▸ TRECHO SELECIONADO:
---------------
Gostaria, assim, de contribuir para o esforço comum de prevenir a difusão das
notícias falsas e para redescobrir o valor da profissão jornalística e a
responsabilidade pessoal de cada um na comunicação da verdade.
1. Que há de falso nas “notícias falsas”?
A
expressão fake news é objeto de
discussão e debate. Geralmente diz respeito à desinformação transmitida on-line ou nos mass- media tradicionais. Assim, a referida expressão alude a informações
infundadas,
baseadas em dados inexistentes ou distorcidos, tendentes a enganar e até
manipular o destinatário. A sua divulgação pode visar objetivos prefixados,
influenciar opções políticas e favorecer lucros económicos.
A
eficácia das fake news fica-se a
dever, em primeiro lugar, à
sua
natureza mimética, ou seja, à
capacidade de se apresentar como plausíveis. Falsas mas verosímeis, tais
notícias são capciosas, no sentido que se mostram hábeis a capturar a atenção
dos destinatários, apoiando-se sobre estereótipos e preconceitos generalizados
no seio dum certo tecido social, explorando emoções imediatas e fáceis de
suscitar como a ansiedade, o desprezo, a ira e a frustração. A sua difusão pode
contar com um uso manipulador das redes
sociais e das lógicas que subjazem ao seu funcionamento: assim os conteúdos,
embora desprovidos de fundamento, ganham tal visibilidade que os próprios
desmentidos categorizados dificilmente conseguem circunscrever os seus danos.
---------------
▸ CONJUNTO DE ENTRADAS:

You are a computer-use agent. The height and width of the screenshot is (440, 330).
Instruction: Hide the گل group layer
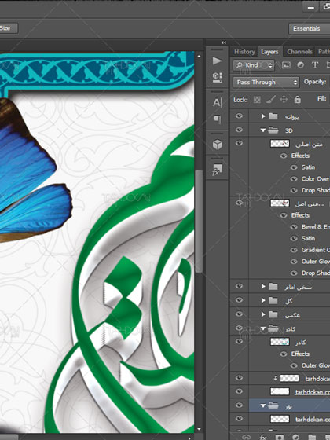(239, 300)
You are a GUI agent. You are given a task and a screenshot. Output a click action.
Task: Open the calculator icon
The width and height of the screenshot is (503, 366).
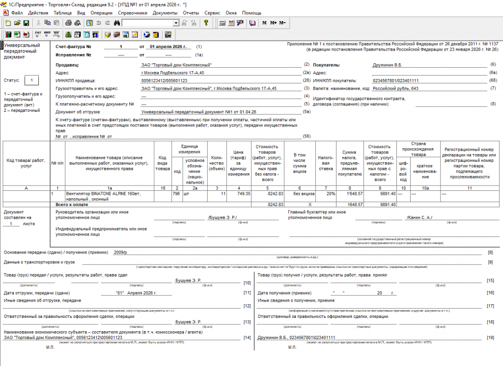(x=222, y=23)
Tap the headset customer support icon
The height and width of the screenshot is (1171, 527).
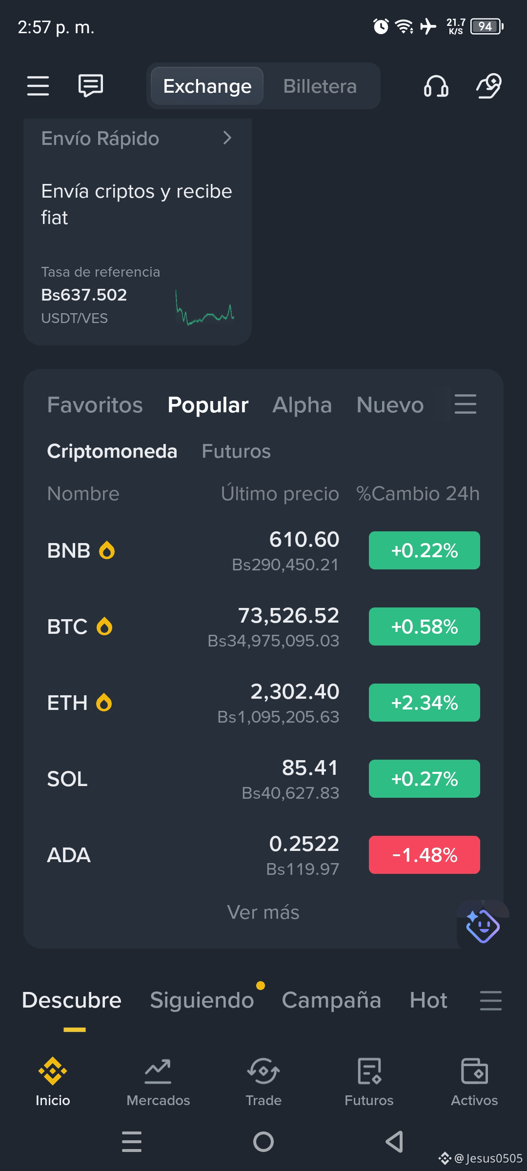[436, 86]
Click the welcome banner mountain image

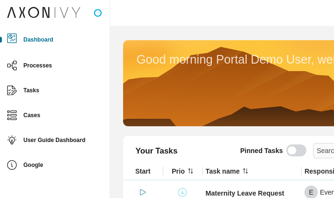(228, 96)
---------------
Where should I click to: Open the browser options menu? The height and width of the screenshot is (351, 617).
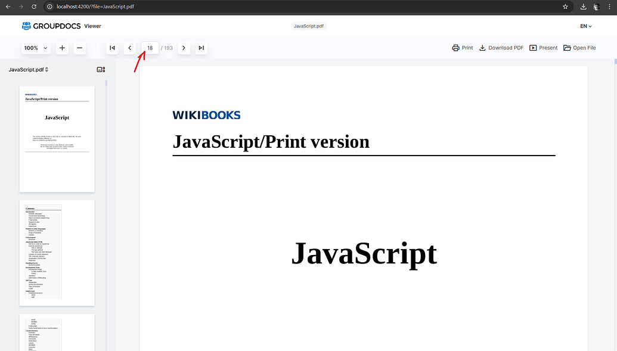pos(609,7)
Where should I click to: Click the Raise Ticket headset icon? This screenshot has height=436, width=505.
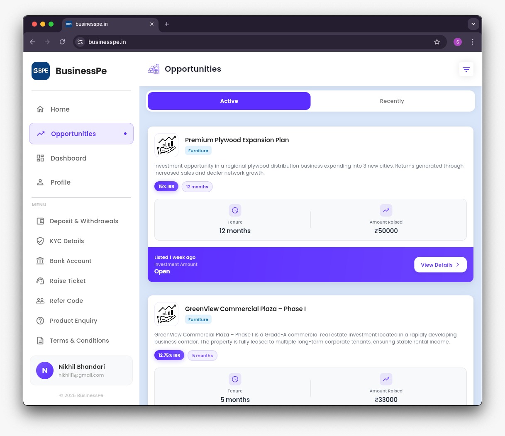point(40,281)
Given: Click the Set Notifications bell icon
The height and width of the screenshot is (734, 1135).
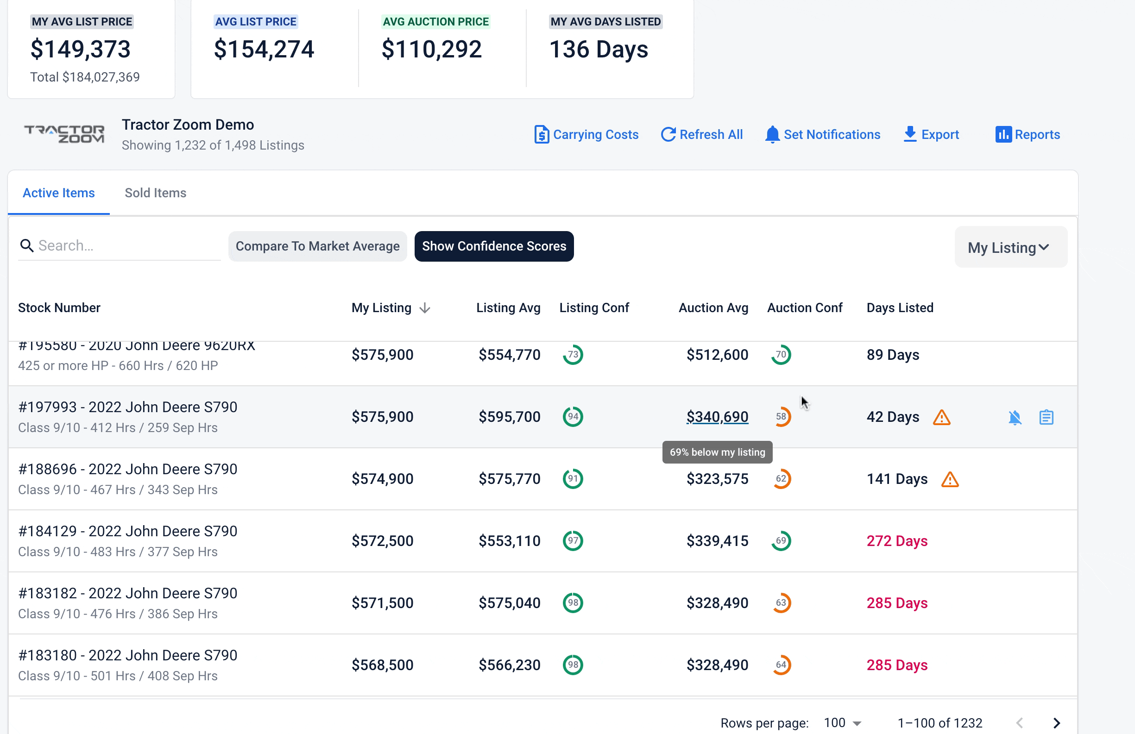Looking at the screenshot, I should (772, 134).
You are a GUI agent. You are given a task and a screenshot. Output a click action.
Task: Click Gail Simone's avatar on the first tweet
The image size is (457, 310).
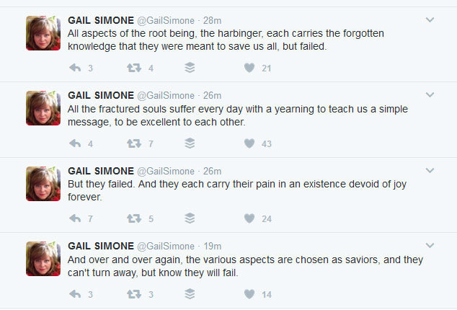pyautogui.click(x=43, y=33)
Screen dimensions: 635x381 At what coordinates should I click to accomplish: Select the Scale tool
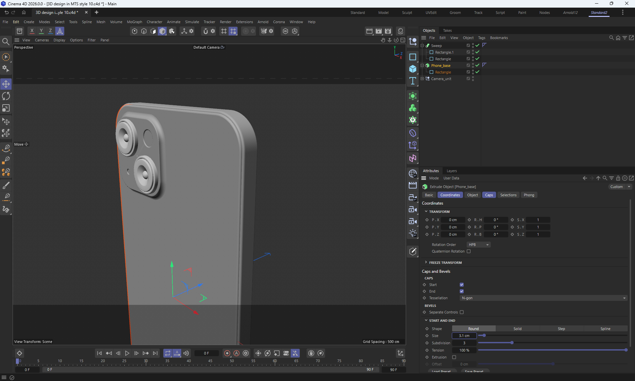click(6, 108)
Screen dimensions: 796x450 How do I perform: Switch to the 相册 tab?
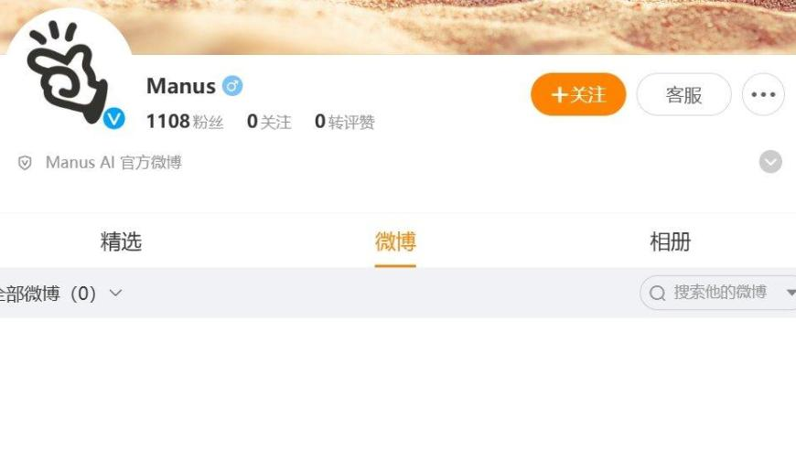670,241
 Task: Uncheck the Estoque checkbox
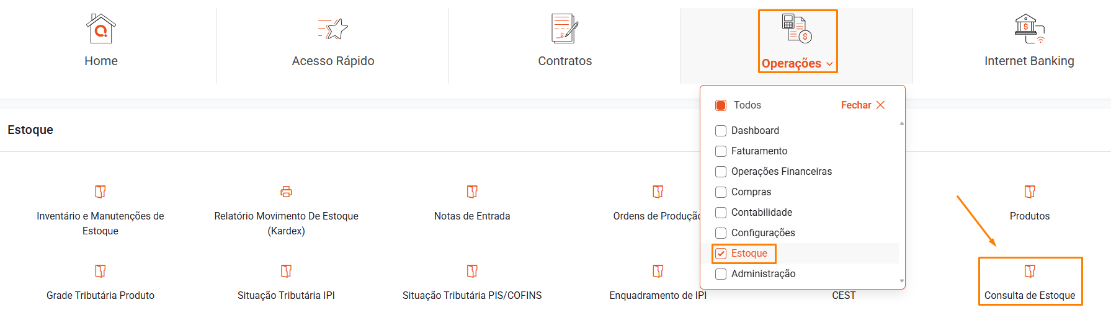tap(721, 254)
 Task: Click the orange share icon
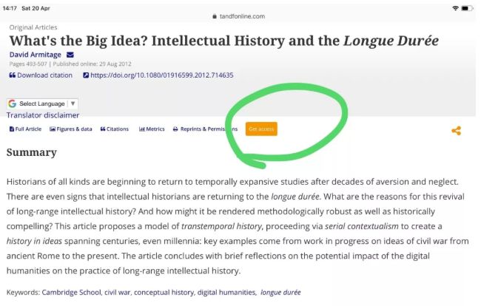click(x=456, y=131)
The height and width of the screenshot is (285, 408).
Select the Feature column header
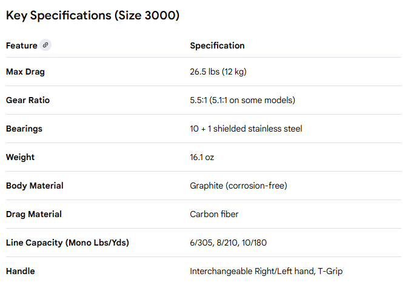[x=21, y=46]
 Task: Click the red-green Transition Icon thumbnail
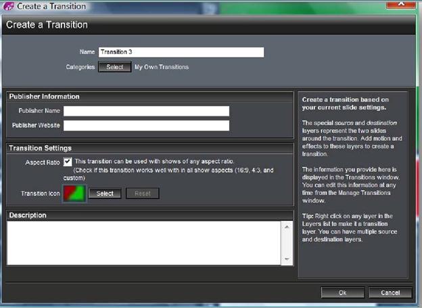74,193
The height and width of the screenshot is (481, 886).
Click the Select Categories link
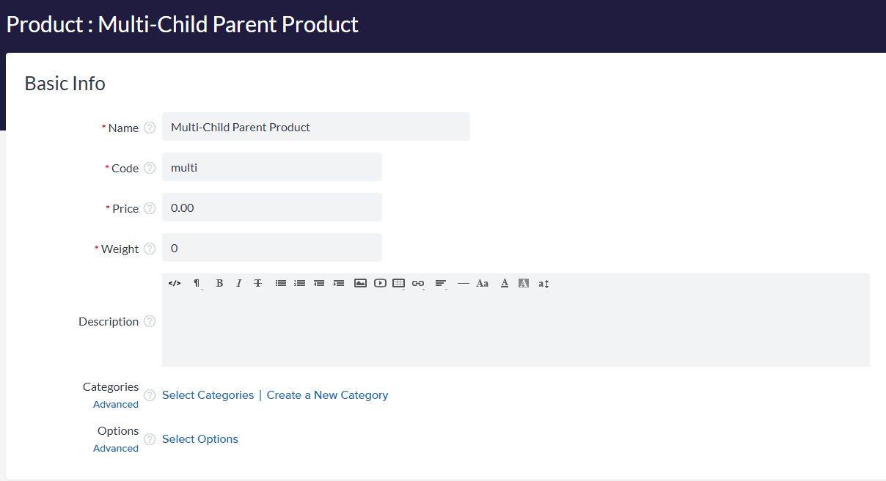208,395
---------------
▸ TAREFAS:
(1) Resuma em duas frases o trecho sobre notícias falsas.
(2) No trecho sobre notícias falsas, altere a passagem que começa nas palavras "Gostaria, assim, de" e para após "favorecer lucros económicos.", substituindo "expressão" por "designação".
(3) Converta numa lista, sem perder os factos principais, o parágrafo do trecho sobre notícias falsas que começa por "A eficácia das fake news".

▸ LISTA DE RESPOSTAS:
(1) A expressão fake news designa geralmente a desinformação transmitida on-line ou nos mass media tradicionais: informações infundadas, baseadas em dados inexistentes ou distorcidos, que tendem a enganar e até manipular o destinatário e podem servir para influenciar opções políticas e favorecer lucros económicos. A sua eficácia deve-se sobretudo à natureza mimética, que as torna verosímeis e capazes de captar a atenção apoiando-se em estereótipos, preconceitos e emoções imediatas, e a sua difusão pode contar com um uso manipulador das redes sociais, ganhando uma visibilidade cujos danos os desmentidos dificilmente conseguem circunscrever.

(2)
Gostaria, assim, de contribuir para o esforço comum de prevenir a difusão das
notícias falsas e para redescobrir o valor da profissão jornalística e a
responsabilidade pessoal de cada um na comunicação da verdade.
1. Que há de falso nas “notícias falsas”?
A
designação fake news é objeto de
discussão e debate. Geralmente diz respeito à desinformação transmitida on-line ou nos mass- media tradicionais. Assim, a referida designação alude a informações
infundadas,
baseadas em dados inexistentes ou distorcidos, tendentes a enganar e até
manipular o destinatário. A sua divulgação pode visar objetivos prefixados,
influenciar opções políticas e favorecer lucros económicos.

(3)
- A eficácia das fake news deve-se, em primeiro lugar, à sua natureza mimética, ou seja, à capacidade de se apresentarem como plausíveis.
- Por serem falsas mas verosímeis, são capciosas e hábeis a capturar a atenção dos destinatários.
- Apoiam-se em estereótipos e preconceitos generalizados num certo tecido social.
- Exploram emoções imediatas e fáceis de suscitar, como a ansiedade, o desprezo, a ira e a frustração.
- A sua difusão pode contar com um uso manipulador das redes sociais e das lógicas que subjazem ao seu funcionamento.
- Assim, conteúdos sem fundamento ganham tal visibilidade que os próprios desmentidos categorizados dificilmente conseguem circunscrever os seus danos.